Tapi, mari kita hadapi itu. Dia terlalu tua untuk kuliah, dan aku ragu dia akan selamat dari stres. Tetap saja, dia berharap. Ben dulu dirampok dari sebagian besar remaja akhir dan awal dua puluhan. Dia sibuk mengembangkan skizofrenia, dan dia ketinggalan. Dia sekarang berusia 30 tahun. Kehidupan kampus telah melewatinya.

Ya, Ben dirampok. Dirampas kesempatan untuk jadwal perkembangan normal untuk kehidupan dewasa mudanya. Tentu, dia baik-baik saja. Tapi kadang-kadang - yah, itu tidak benar adil.

Penyakit kejiwaan mencuri. Dewasa muda, khususnya, melewatkan jadwal normal untuk hidup mereka selama waktu yang paling banyak melewati tahap-tahap yang dapat diprediksi. Mereka tidak mendapatkan pengalaman, dan hal-hal yang kita pelajari dari mereka, seperti:

  • SMA

    [caption id = "attachment_NN" align = "alignright" width = "153" caption = "Apa yang Schizophrenia Mencuri - atau Warung"]teman berbicara[/ caption]

  • Tim olahraga
  • Wisuda
  • Cinta pertama
  • Kehidupan Perguruan Tinggi
  • Pekerjaan pertama dan / atau apartemen.
  • Persahabatan SMA dan / atau perguruan tinggi.

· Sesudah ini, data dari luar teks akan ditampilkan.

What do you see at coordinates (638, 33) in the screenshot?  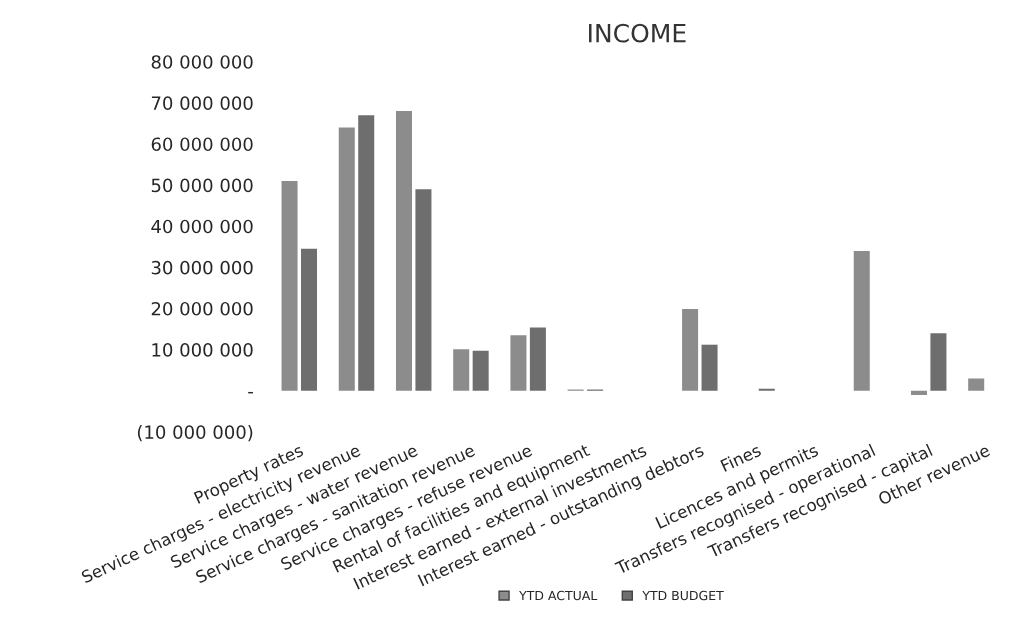 I see `chart-title: INCOME` at bounding box center [638, 33].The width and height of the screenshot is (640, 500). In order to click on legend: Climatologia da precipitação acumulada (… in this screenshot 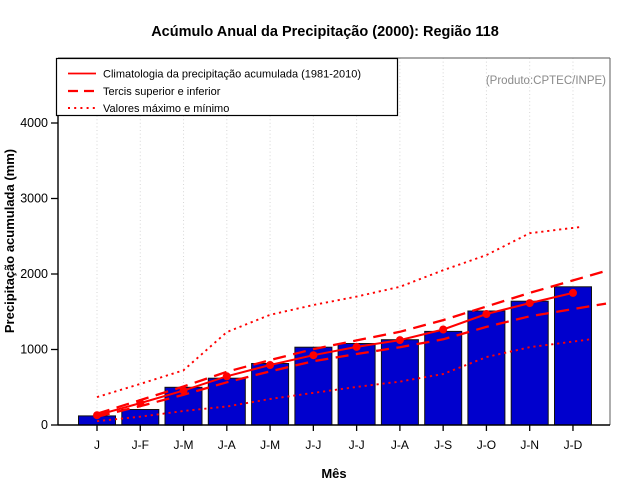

Keluarga juga ketinggalan. Saudara kandung kehilangan saudara laki-laki dan perempuan "besar", dan melewatinya. Saya tidak akan pernah melupakan ekspresi wajah Ben pada tahun 2003 ketika adik perempuannya pergi ke perguruan tinggi. Ben ada di rumah sakit, akhirnya dalam perjalanan menuju stabilisasi. Dia cukup sehat pada saat itu untuk memberi tahu saudara perempuannya betapa bahagianya dia untuknya ketika dia menunjukkan kepadanya foto-foto tentang perguruan tinggi yang akan dia hadiri. Ben telah melewatkan "hari keluarga" di sana, dan akan merindukan kepindahan Ali ke asrama. Jadi Ali dirampok juga. Dan aku juga.

Tetapi pada hari ini, tidak sampai saudara perempuannya meninggalkan ruangan sehingga Ben menoleh ke saya dan berkata, "Bu, bagaimana mungkin adik perempuan saya pergi ke perguruan tinggi sebelum saya melakukannya?"

Hati saya hancur. Kadang-kadang masih - tetapi hanya sesaat. Hanya itu yang bisa saya izinkan.

Saya tidak pernah pergi dan mencari kesedihan. Tetapi kadang-kadang datang untuk mengunjungi, tak terduga dan tidak diundang. Dan saya harus membiarkannya mengunjungi untuk sementara waktu, memiliki momen dalam genggamannya, untuk melepaskan sedikit emosi, sebelum kembali ke keadaan pikiran yang lebih positif. Jika saya menolak cengkeramannya, cengkeramannya kembali bahkan lebih kuat.

Anda harus membiarkannya memiliki momennya; lalu lepaskan. Kesedihan dan kehilangan adalah bagian dari gambaran penyakit mental, tetapi demikian juga, jika kita beruntung, harapan dan pencapaian. Seperti yang sering saya ulangi pada diri saya sendiri, sayat adalah apa adanya. Penerimaan sangat penting - tetapi kadang-kadang, perlu minggir untuk kesedihan. Untuk sesaat. Karena masih banyak pekerjaan yang harus dilakukan - sehingga kita dapat terus berharap, dan bergerak maju.